How did you get involved with Kinky Boots: The Musical?
I had just come off a tour in 2008, the True Colors Tour, and there was a little lull. Harvey Fierstein called me up, and I’m a huge fan. He asked me what I was doing and at the moment I wasn’t doing anything, and he said, “Would you like to write for this play I’m writing? It’s a movie, you should rent the movie.” …When I saw the movie, I understood exactly what [the musical] could be. It really spoke to me. And honestly, I love shoes, so to spend a lot of my time writing [songs] about shoes isn’t a bad thing.

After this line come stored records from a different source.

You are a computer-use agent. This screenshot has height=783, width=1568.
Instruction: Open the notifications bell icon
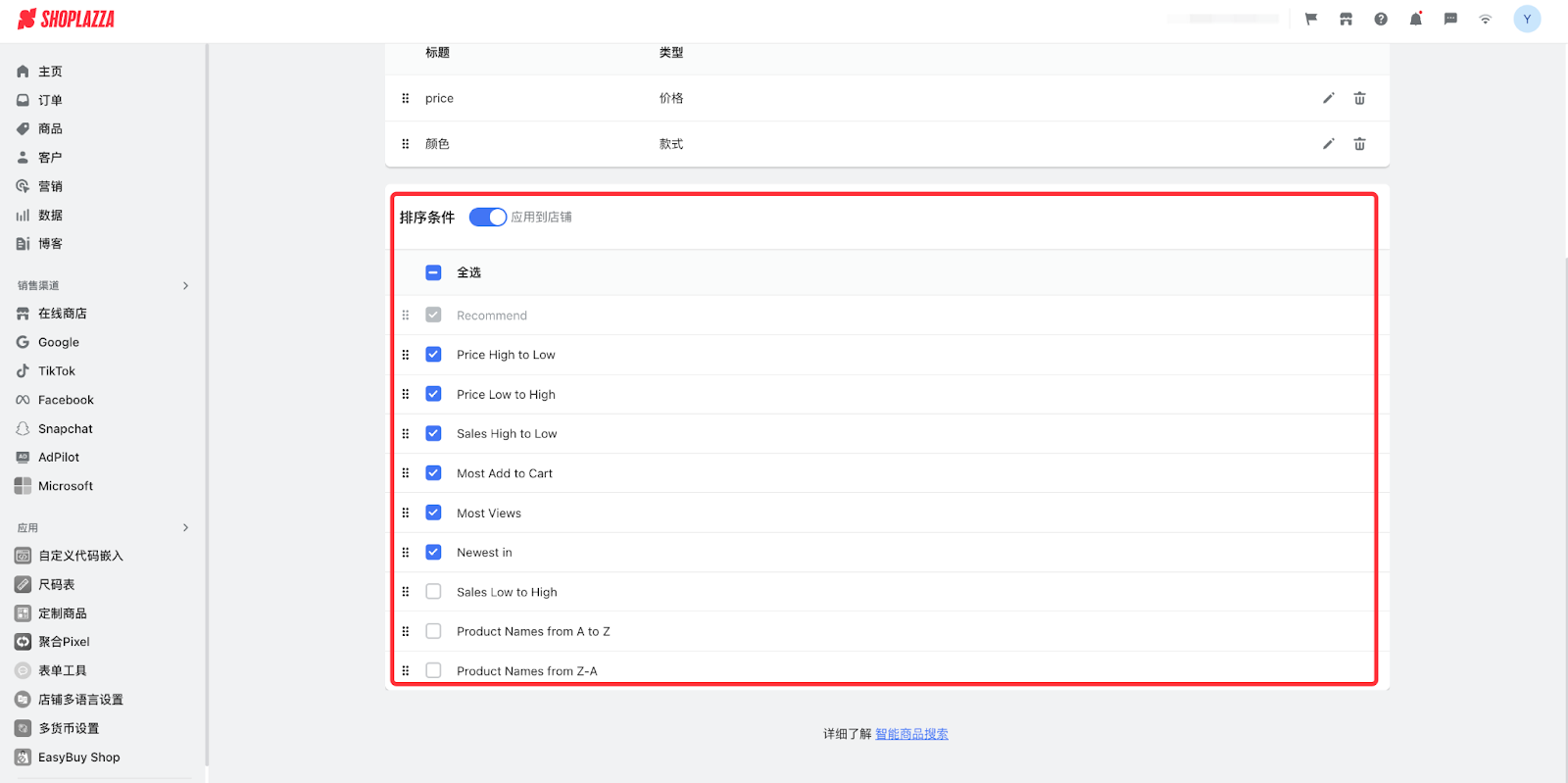1415,20
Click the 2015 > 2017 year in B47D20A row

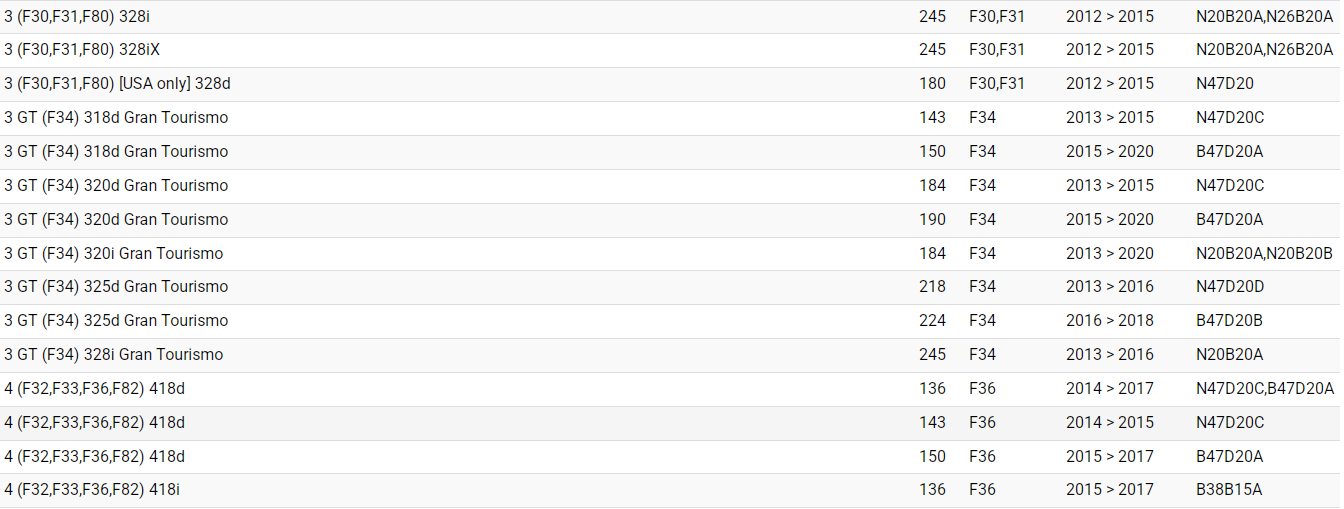[1109, 457]
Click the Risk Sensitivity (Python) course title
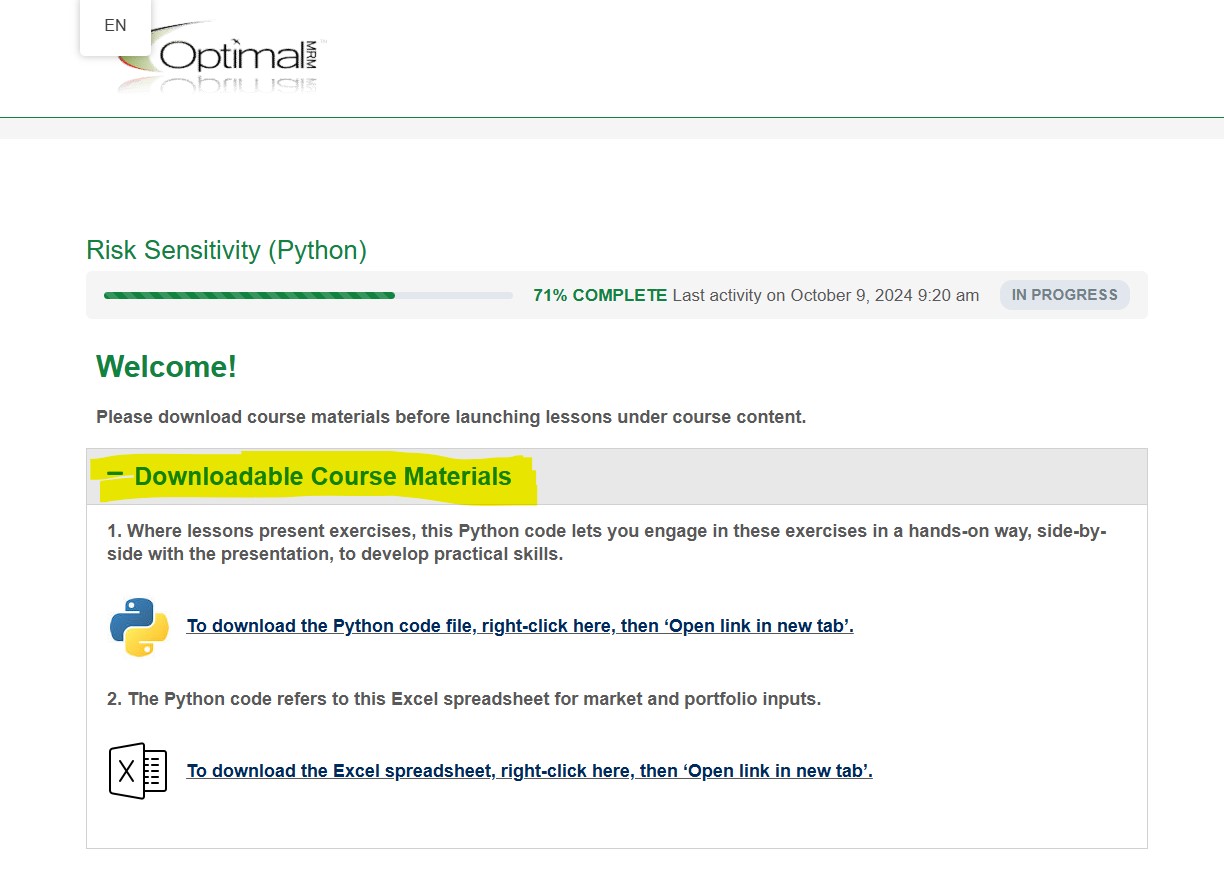 click(226, 250)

Why do you think low-budget, naturalistic films set in England and Ireland, like Billy Elliot and Once, are resonating so strongly with audiences as musicals?
I saw Billy Elliot—I thought the movie was very moving and had a very strong sense of humanity to it. When I saw Kinky Boots, of course I loved it. I mean, the fashion. Come on, my poor little heart was beating so fast! But the humanity behind the story is what hooked me, and I think that’s what gets people. Kinky Boots is based on a real story, so somewhere in Northampton there was a factory going under, and there was an unlikely duo that turned things around and saved jobs by thinking outside the box.

How do you feel the themes of individuality and acceptance in Kinky Boots reflect the current state of gay rights?
I fight a lot for the community, and [Kinky Boots] shows two different kinds of men, totally different, but yet there’s a lot of similarity [that]…has nothing to do with being straight or gay. I don’t really look at this as a gay play, even though Harvey’s a gay man. I’m not a gay man. Well, maybe somewhere I am, but not really. [Laughs] It’s about a sense of community, and that we’re all different from each other. Being able to change your mind about how you view someone, that’s the key to this story. Because when you change your mind about what you might’ve thought about a person and see something different, you’re changing the world a little bit.

Kinky Boots runs October 2–November 4 at Bank of America Theatre (broadwayinchicago.com). $33–$100.